How about not stopping the user from passing in an int?
In php, you could check is_string, but of course, you'll miss out on objects that have __toString set, or the implicit conversion of numbers to strings.
If you must make your program cry in pain when a developer tries something different, you could specify a type in the later versions of PHP (i.e. function foo(ObjectType $bar)...)*
In most loosely typed languages, you want to set up fall-backs for the major types:
number
array
string
generic object
Be liberal in what you accept, be strict in what you send.
* Primitive types are not supported for type hinting
There's a few ways to deal with this...
Use an IDE that supports docblocks.
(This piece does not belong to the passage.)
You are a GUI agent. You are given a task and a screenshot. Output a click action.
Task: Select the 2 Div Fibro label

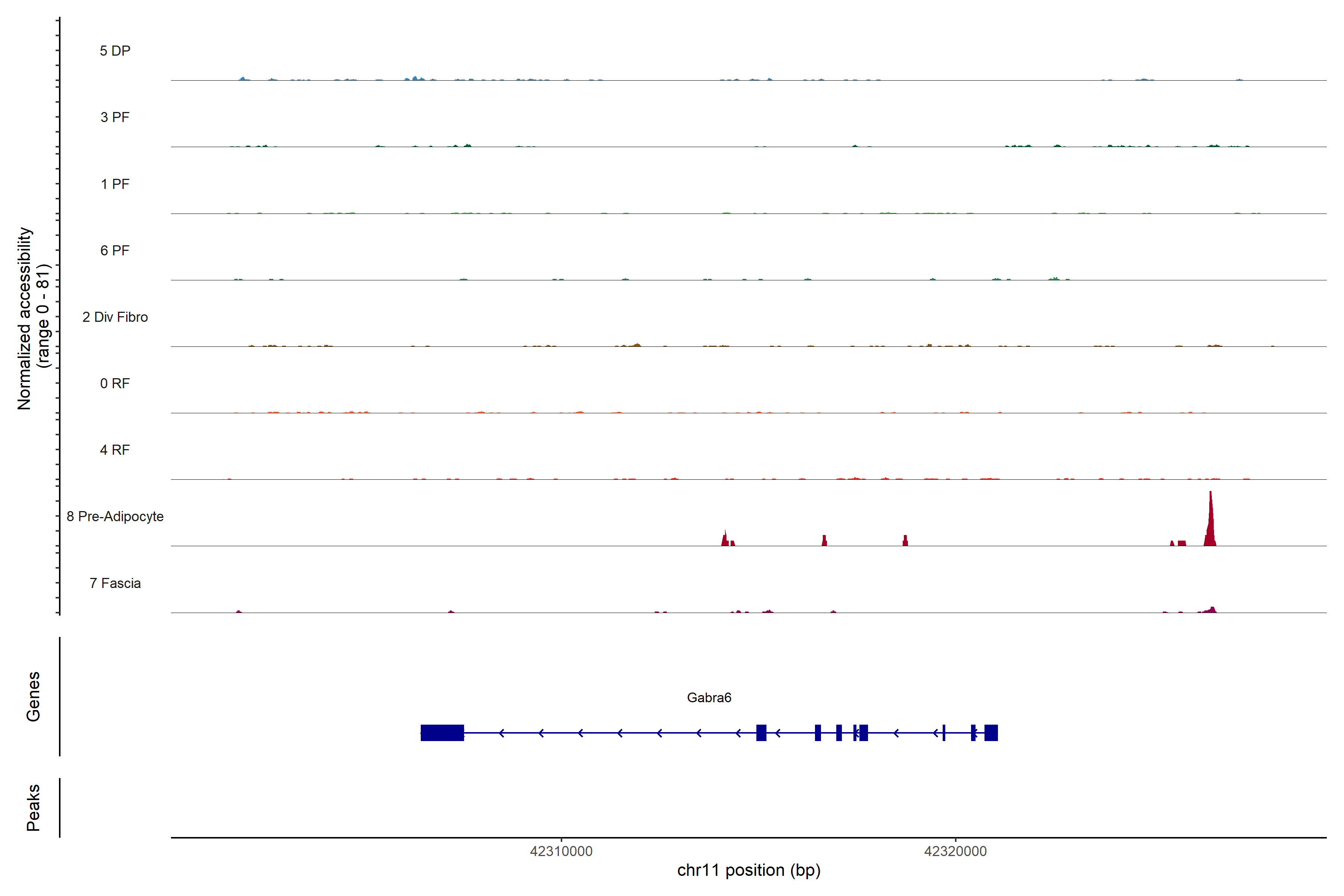pyautogui.click(x=115, y=317)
This deals with the pre-runtime type checking when writing code.
Use type checking within your function This only helps with the runtime type checking, and you won't know when writing your code.
Depending on the type you can use built-in type hinting. This however only works for non-scalar values, specifically array and a class name.
1 - To implement #1 using a good IDE, you can docblock your function as such:
/**
* Say hello to someone.
*
* #param string $aName
**/
public function sayHello($aName) {
2 - To implement #2 use the is_ methods..
public function sayHello($aName) {
if (!is_string($aName)) {
throw new ArgumentException("Type not correct.");
}
// Normal execution
3 - You can't do this with your method above, but something like this.. Kindof the same as #2 apart from will throw a catchable fatal error rather than ArgumentException.
public function manipulateArray(array $anArray) {
It's worth noting that most of this is pretty irrelevant unless you're writing publicly usable library code.. You should know what your methods accept, and if you're trying to write good quality code in the first place, you should be checking this before hand.
Using a good IDE (I recommend phpStorm a thousand times over) you can and should utilise DocBlocks everywhere you can for all of your classes. Not only will it help when writing APIs and normal code, but you can use it to document your code, what if you need to look at the code 6 months later, chances are you're not going to remember it 100% :-)
Additionally, there's a lot more you can do with docblocks than just define parameter types, look it up.
You can check if what they passed is a string using:
http://php.net/manual/en/function.is-string.php
Then provide appropriate error handling.
function sayHello($aName) {
if (is_string($aName)) {
//string OK!
} else {
echo "sayHello() only takes strings!";
}
}
In PHP you can check whether the variable that has been passes is a string by using the is_string function:
<?php
if (is_string($aName)) {
echo "Yes";
} else {
echo "No";
}
?>
Hope that helps.
Or alternatively /additionally use Type Casting to convert the variable to the required type
http://us3.php.net/manual/en/language.types.type-juggling.php
You have the option of checking to make sure the parameter is of the right type. However, it's worth considering what you'd do if it isn't. If you're just going to throw an exception, you might be better off just assuming it's the right type and the the exception be thrown when something you do isn't allowed. If you're not going to add any more useful information to the exception/error that would already be thrown, then there's not much point in checking it in the first place.
As to giving the user an indication of what type you want, I generally stick with including it in the variable name:
function sayHello($aNameStr)
function addItems($itemList)
...etc...
That, plus reasonable documentation, will mean the user can look at the function and figure out what they should be passing in in the first place.
Some scripting languages have tools that can help you. For example use strict in perl requires declaration of each variable before using. But still the language is weakly typed by definition.
Sometimes naming conventions help. For example we inherited from good old Fortran tradition that int variables' names should start from i, j, k, l, m, n. And this convention is used now at least for indexes.